Search engines control the information we see and use. Their key component is a ranking algorithm that tries to determine the most relevant web pages for your query. How good are these algorithms? Publicly, there’s a lot of hype, while privately, all the big engines run proprietary quality evaluation efforts. But there’s virtually no real data out there for the rest of us.
Using Mechanical Turk, we can evaluate engine relevance. We tried an experiment where we took five hundred queries and ran them against the top 4 English language web search engines: Ask, Google, Live, and Yahoo. The queries were a random sample from a real-world set of search queries. We had annotators rate the relevance of the top five results for each engine. Our results:
Ask clearly performed the worst. The other three engines were in a statistical tie. Their ordering was Google, Yahoo, then Live, but the differences were miniscule: the top 3 engines all answer about 80% of queries effectively.
What do these results mean?
People often talk about Google as being the most relevant search engine, with the best algorithms and the like. This study finds little evidence to support that. Sure, our methods are preliminary and could be improved in any number of ways; we can probably shrink those error bars and find more statistical differences. However, it is the case that for 500 typical queries, a rough but pretty objective measurement of search quality found that Google, Live, and Yahoo all performed about the same.
Note that these results don’t speak to the entire user experience. To be able to compare between engines, we extracted only the core web results with their titles, urls, and snippets. But a search engine also includes much more: the presentation, branding, video and image results, ads, etc. We only tested the relevance of core web search.
Many more details below.
How we’re measuring search relevance
Evaluating search engine quality is a tricky task. Here’s our first pass on the methodology.
We take a set of queries and run them against several search engines, scraping their web interfaces. We then show the query and results to human raters, asking them how relevant each result is. It’s a blind test: they don’t know which engines the results came from.
Here is an example of what a rater sees:
The raters all come from Amazon Mechanical Turk, a distributed workforce. We submit the above query/result judgment surveys to the AMT service, and pay its users – “Turkers” – to do the relevance ratings. (If you want to learn more, try looking at the Dolores Labs FAQ.)
What queries are being used? We took a random sample from the AOL query log data set; these are actual queries that real users typed in to a search engine. The AOL data set is remarkable for being pretty much the only publicly available, real-world data on web search behavior. Of course, it’s infamous for very valid privacy issues. We’re only using the part of it that doesn’t involve personal information – the raw queries, without user identification. (This NYT article on the issue is interesting.)
What’s being measured? For each engine, we count the number of queries that had at least one “Highly Relevant” result within the first five results the engine returned. This is a version of the “precision at 5″ metric from information retrieval. There are, of course, many other methods to explore. We wanted a metric that was simple and easy to interpret.
How were raters’ judgments used? We had three raters per result, and basically took a simple majority vote. We didn’t attempt to model individual annotator biases.

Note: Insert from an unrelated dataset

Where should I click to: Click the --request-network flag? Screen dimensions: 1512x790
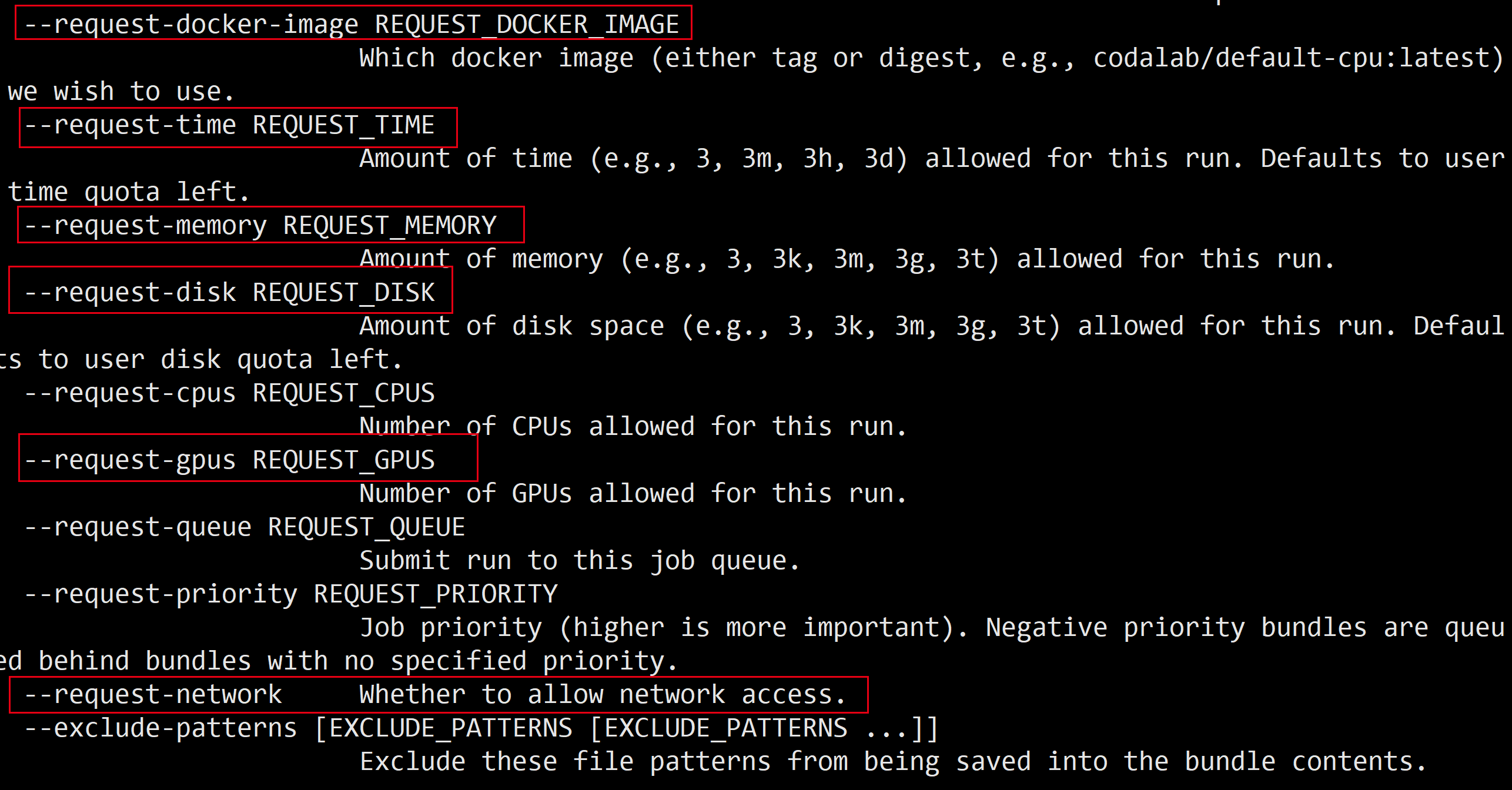point(153,695)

Are these judgments trustworthy? The ratings are certainly noisy. And sure, the workers have little training and are (somewhat) anonymous to us. However, the relevance judgment task is fairly subjective and therefore inherently noisy. Further, it’s arguably better to use untrained annotators, since this more closely mimics normal search users. And finally, we’re finding some statistically significant, systematic differences between engines on a query set, with only extremely simple analysis – so something must be working right.
What’s the statistical methodology? As dead simple as possible: 95% confidence intervals on the graph, and engine comparisons via paired t-tests. These are all on that per-query precision-at-5 metric. We think that with larger scale experiments, more fine-grained breakdowns, survey design improvements, better analyses, etc., we can flesh out more differences.
What’s the “meta-engine upper bound”? That’s just how many queries had a “Highly Relevant” result on at least one engine. So hypothetically, if you were to combine all the engines and select the best results for the top, it would perform at this upper bound. This bound is overly high for a number of reasons (e.g. it’s artificially inflated by judgment noise and it assumes smart re-ranking); but it gives some idea how much the search engines could still improve.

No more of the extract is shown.